# What needs to be done:
Please set down only the lines from the one containing "Image resolution: width=1622" through the end of the entries below, exactly, minus any pictures.

Data items
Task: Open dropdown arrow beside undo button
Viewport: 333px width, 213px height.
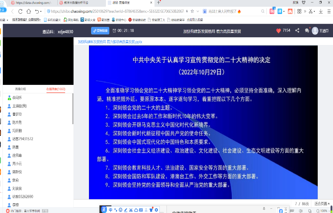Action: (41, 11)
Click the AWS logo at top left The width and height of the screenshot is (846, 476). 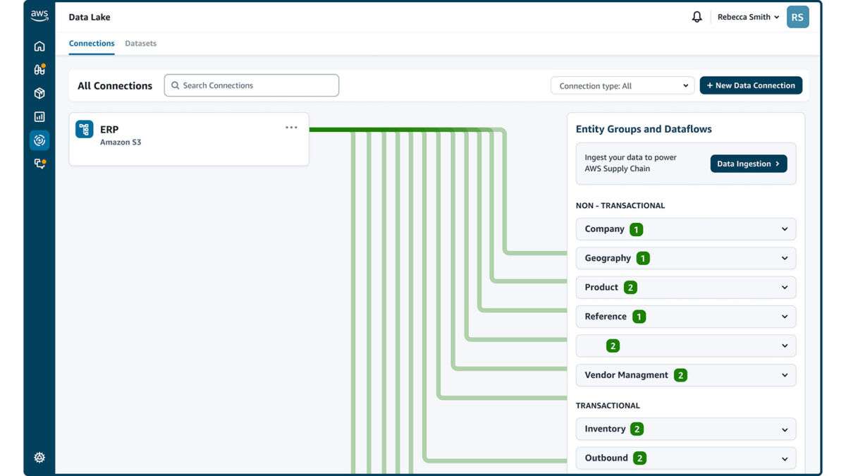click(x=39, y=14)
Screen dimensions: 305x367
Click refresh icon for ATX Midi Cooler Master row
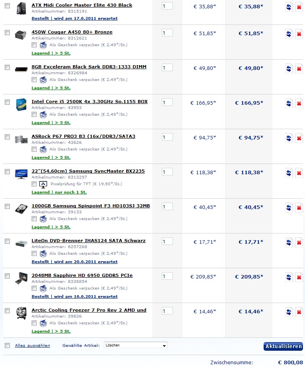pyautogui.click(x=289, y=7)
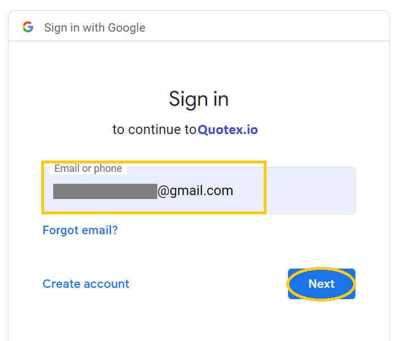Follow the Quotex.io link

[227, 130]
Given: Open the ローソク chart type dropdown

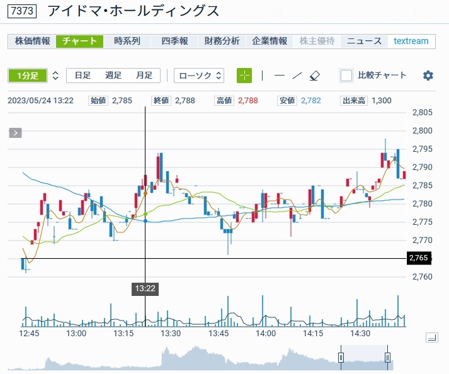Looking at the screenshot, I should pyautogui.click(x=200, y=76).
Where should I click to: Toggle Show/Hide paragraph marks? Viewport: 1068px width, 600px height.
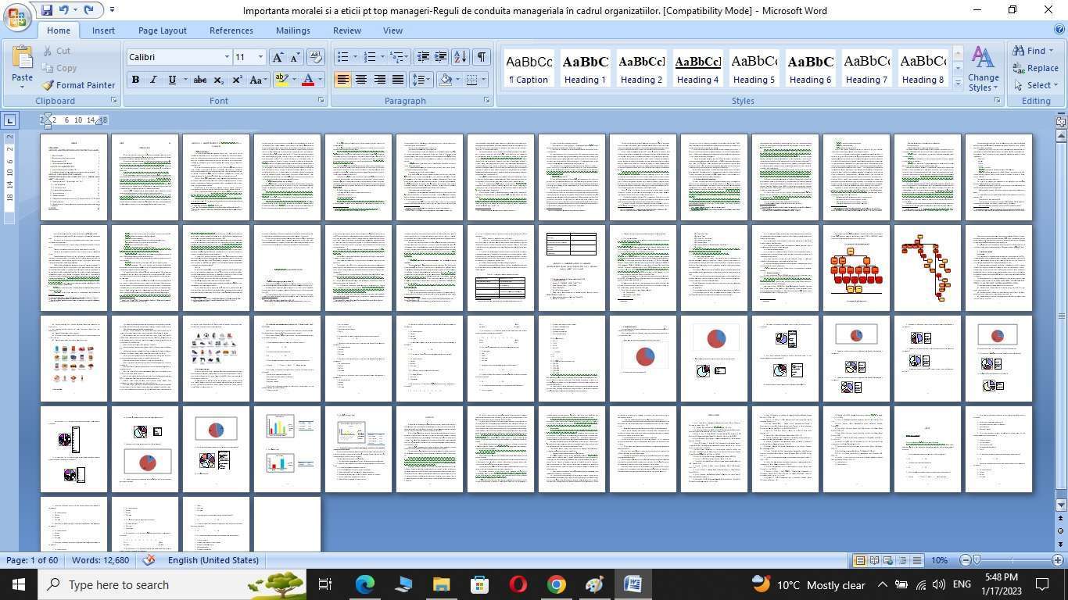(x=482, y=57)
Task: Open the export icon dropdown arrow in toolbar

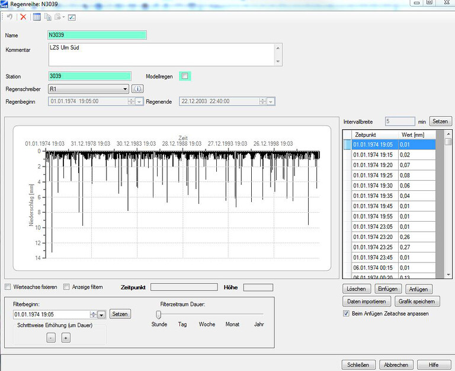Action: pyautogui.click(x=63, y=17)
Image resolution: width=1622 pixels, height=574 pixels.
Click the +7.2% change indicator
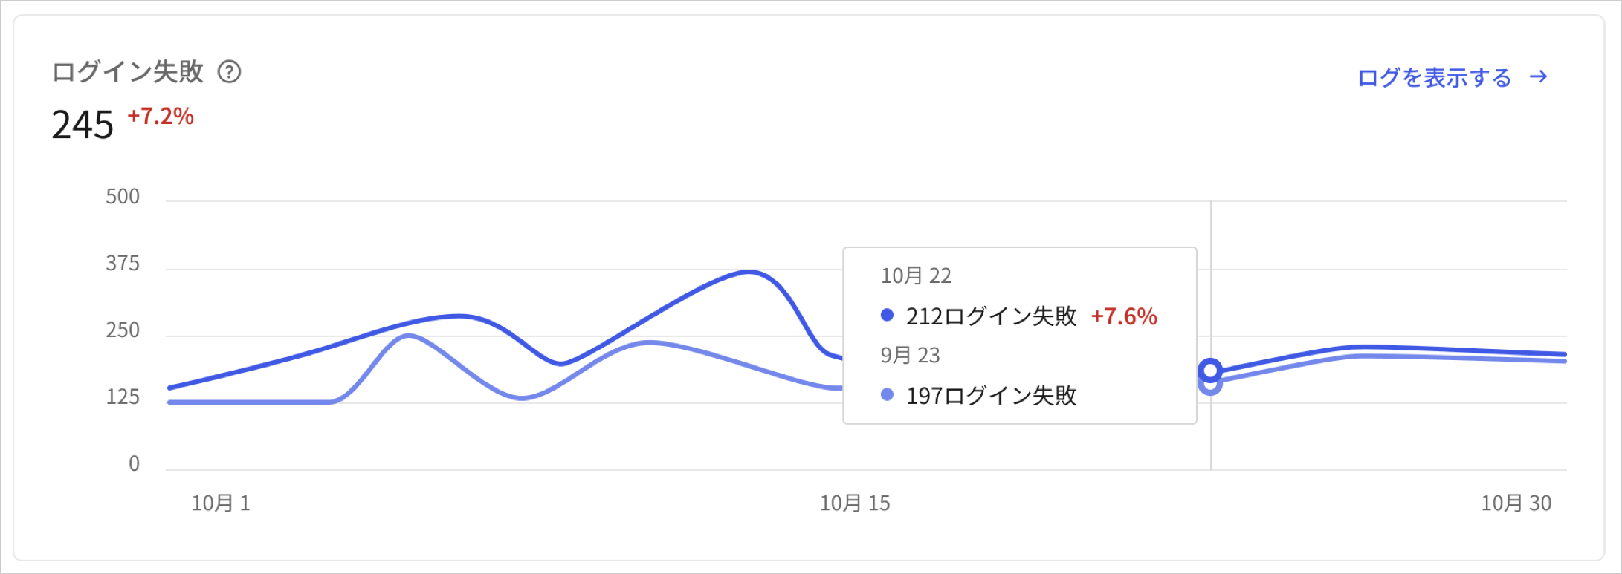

# Exercise result:
Image resolution: width=1622 pixels, height=574 pixels.
Click the +7.2% change indicator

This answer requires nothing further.